We’ve absorbed this pretty rosy reality fairly quietly, as far as New Yorkers go.
Have any of your Knicks fans friends been crowing lately? Did SportsCenter cover the Tyson Chandler press conference for more than 3.2 seconds? Who’s being talked about on WFAN right now: Carmelo Anthony or Eli Manning?
Somehow, given our decade of pain, Knicks fans really aren’t THAT excited/enthusiastic/confident about this year’s Knicks team.You see, we could have sworn we were getting a Ferrari for Christmas. So that Audi parked in the driveway doesn’t look too hot by comparison.
But that makes absolutely no sense. It’s still a fucking Audi. We’ve been through ten years of sports fan hell that we wouldn’t wish on anyone outside of Boston. Now, finally, we emerge with the best frontcourt in the league and a true contender…and we’re sitting in the corner, twiddling our thumbs and being complacent!?
Who cares if the Knicks were supposed to get LeBron? They didn’t. They also didn’t get Chris Paul, and they’re not snatching Dwight Howard unless Dwight is willing to sign for the veteran minimum.
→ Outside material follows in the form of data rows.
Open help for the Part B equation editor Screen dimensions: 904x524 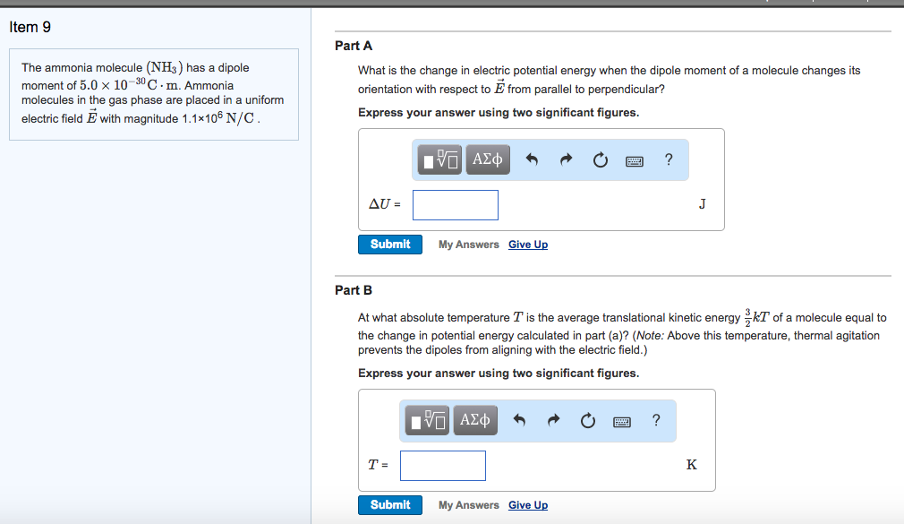click(655, 420)
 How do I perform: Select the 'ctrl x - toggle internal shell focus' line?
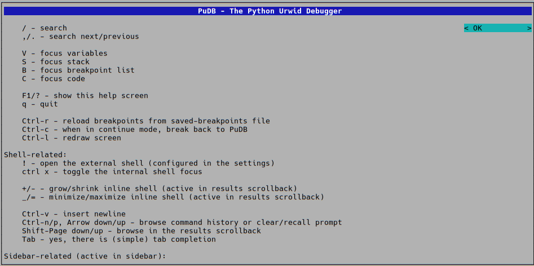pos(112,172)
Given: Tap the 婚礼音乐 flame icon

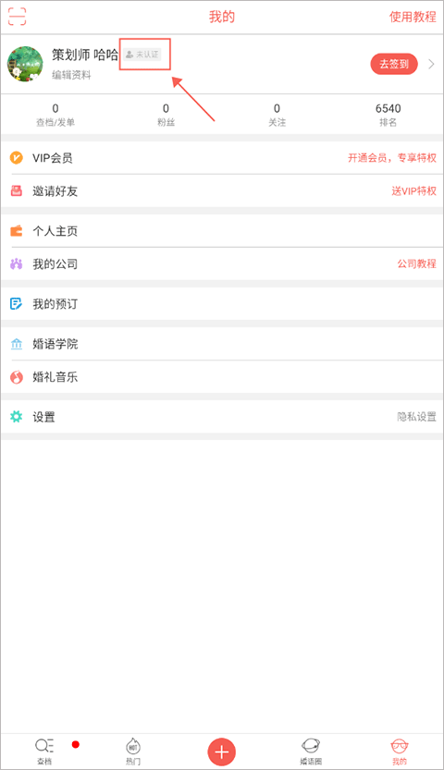Looking at the screenshot, I should click(x=17, y=377).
The Steinbrenner Doctrine states that winning a championship is the goal in any given year, implying that not winning a championship constitutes a failure. So in order to not be viewed as a “failure,” any team that adheres to The Doctrine must win a championship EVERY YEAR.
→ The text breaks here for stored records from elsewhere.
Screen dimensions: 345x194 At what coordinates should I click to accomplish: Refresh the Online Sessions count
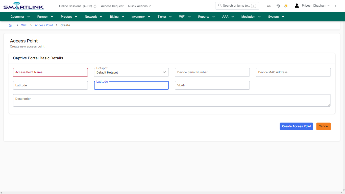point(94,6)
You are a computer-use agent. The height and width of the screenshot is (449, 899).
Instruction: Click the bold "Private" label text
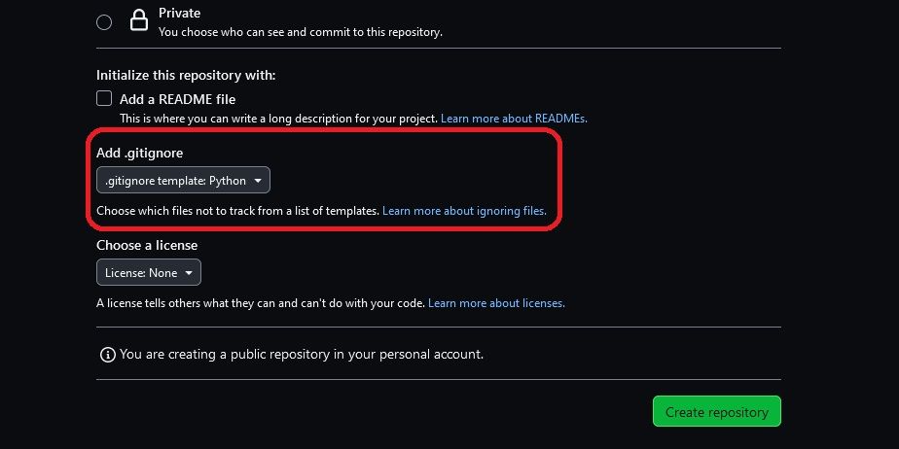pyautogui.click(x=179, y=14)
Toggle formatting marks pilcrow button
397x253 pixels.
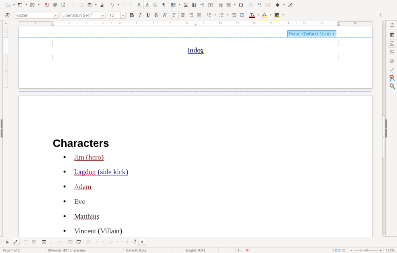(163, 5)
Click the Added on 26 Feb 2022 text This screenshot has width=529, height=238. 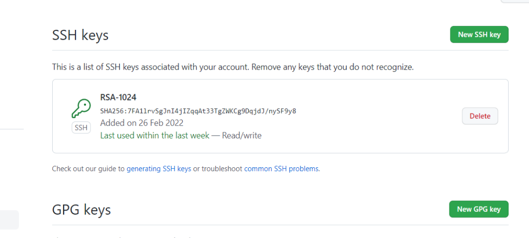[142, 123]
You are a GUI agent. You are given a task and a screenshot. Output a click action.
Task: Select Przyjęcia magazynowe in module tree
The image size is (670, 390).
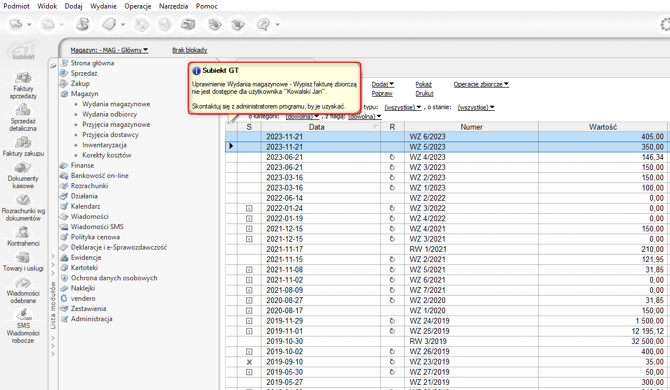coord(116,125)
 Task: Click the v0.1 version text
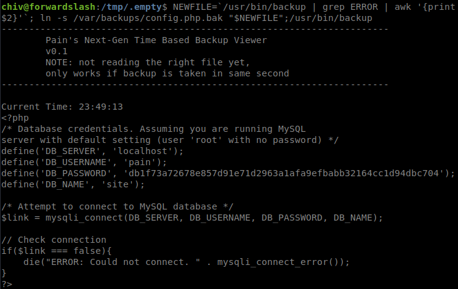click(x=57, y=51)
The only way to not be bitterly disappointing is to be dynastic. That perspective is unrealistic enough for an efficiently run franchise with bottomless pockets. It’s an absolute pipe dream for the Knicks.
Sure, the Knicks’ dynastic dreams were thwarted. But those dreams were self-defeating in the first place.
Here’s the bottom line: if you’re a Knicks fan, and you’re not unfathomably, incredibly, undeniably excited for the next few months of basketball, then head to Peter Luger and go choke on a piece of the Best Steak in the World. Because, with or without Gilbert Arenas or Baron Davis or whatever other half-corpse Mike D’Antoni pull out of his casket to play point, this is far and away the best team the Knicks have fielded in a long, long time. Sure, they’re not going to win a title, but so what? That’s not the goal.
The Knicks will be decent. They will be fun to watch. At least there will be hope of something more than a low playoff seed and a first-round exit. And what exactly is the problem with hope, a commodity Knicks fans haven’t exactly had in spades and that T’Wolves fans would kill – no, actually – David Kahn for?
Eddy Curry was The Guy as recently as four years ago. Shawne Williams and Jared Jeffries were our Men in the Middle in 2010. Shouldn’t the idea of the Knicks being a contender – even if they’re not THE contender – be enough?
Heck, it should be more than enough. It should be the best thing that’s happened…since, well, New York.
So go down to DiFara’s, grab a few slices, and start yelling from the rooftop of your favorite skyscraper. It’s time to get excited again. The Knicks are back, baby, and better than we ever could have expect them to be.